**** Recorded information
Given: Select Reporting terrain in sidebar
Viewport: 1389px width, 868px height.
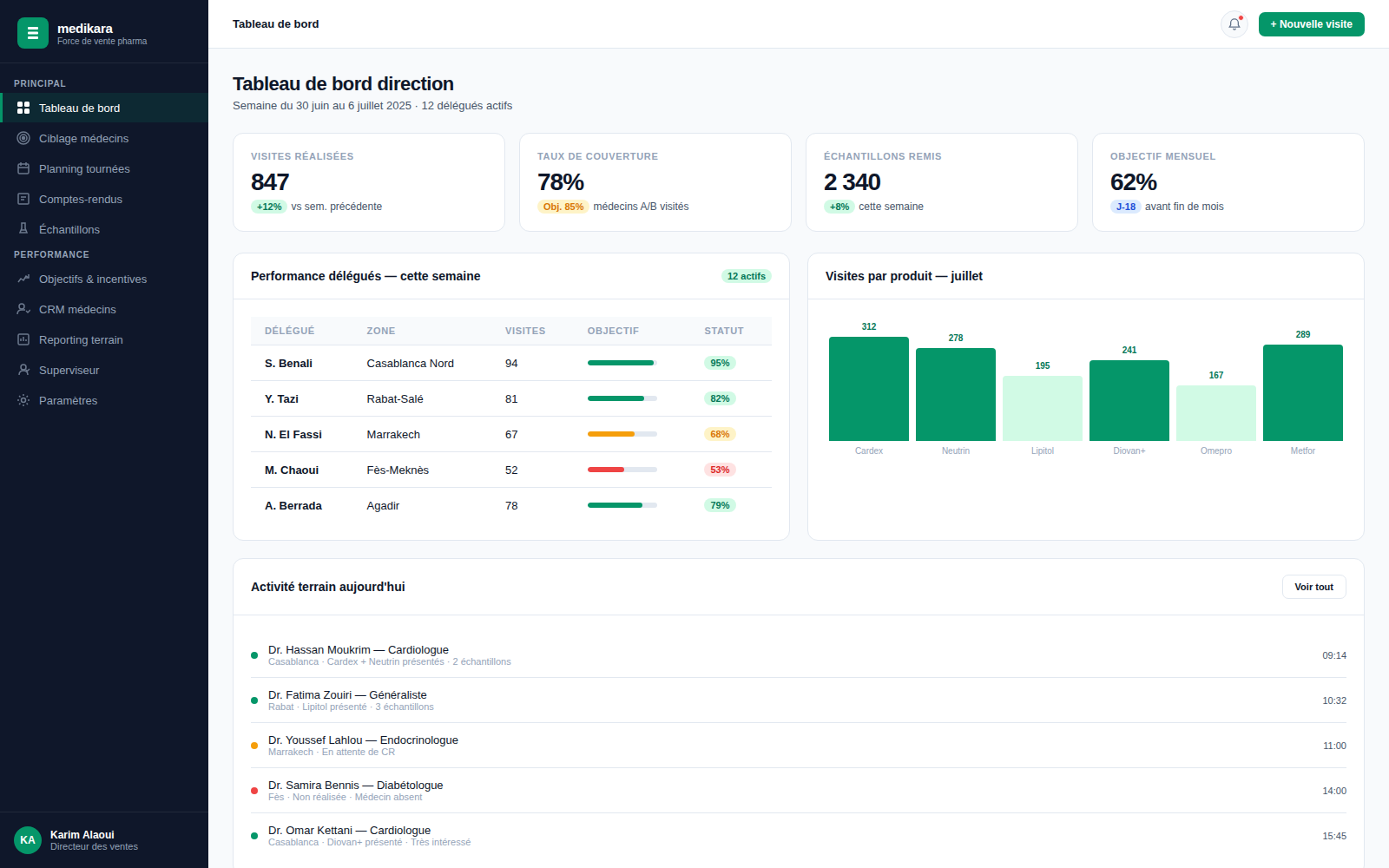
********
**** Recorded information
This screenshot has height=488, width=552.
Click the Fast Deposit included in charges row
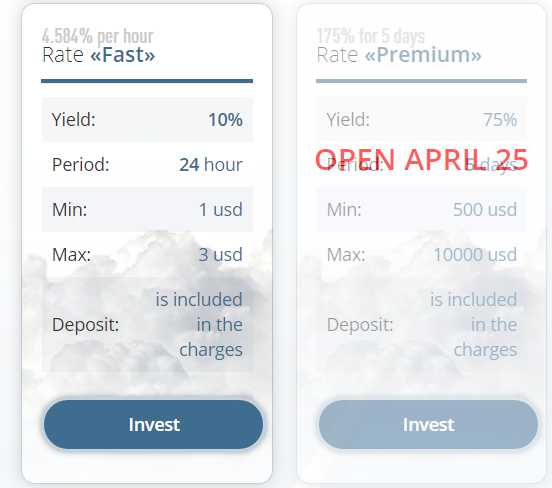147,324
********
**** Recorded information
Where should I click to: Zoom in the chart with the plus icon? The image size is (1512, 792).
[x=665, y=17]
********
Every line from the line containing "Given: Select Reporting terrain in sidebar" through the line containing "Viewport: 1389px width, 868px height." in the records above must be retyped exactly. Leave out the rest.

- Your solution:
Given: Select Reporting terrain in sidebar
Viewport: 1389px width, 868px height.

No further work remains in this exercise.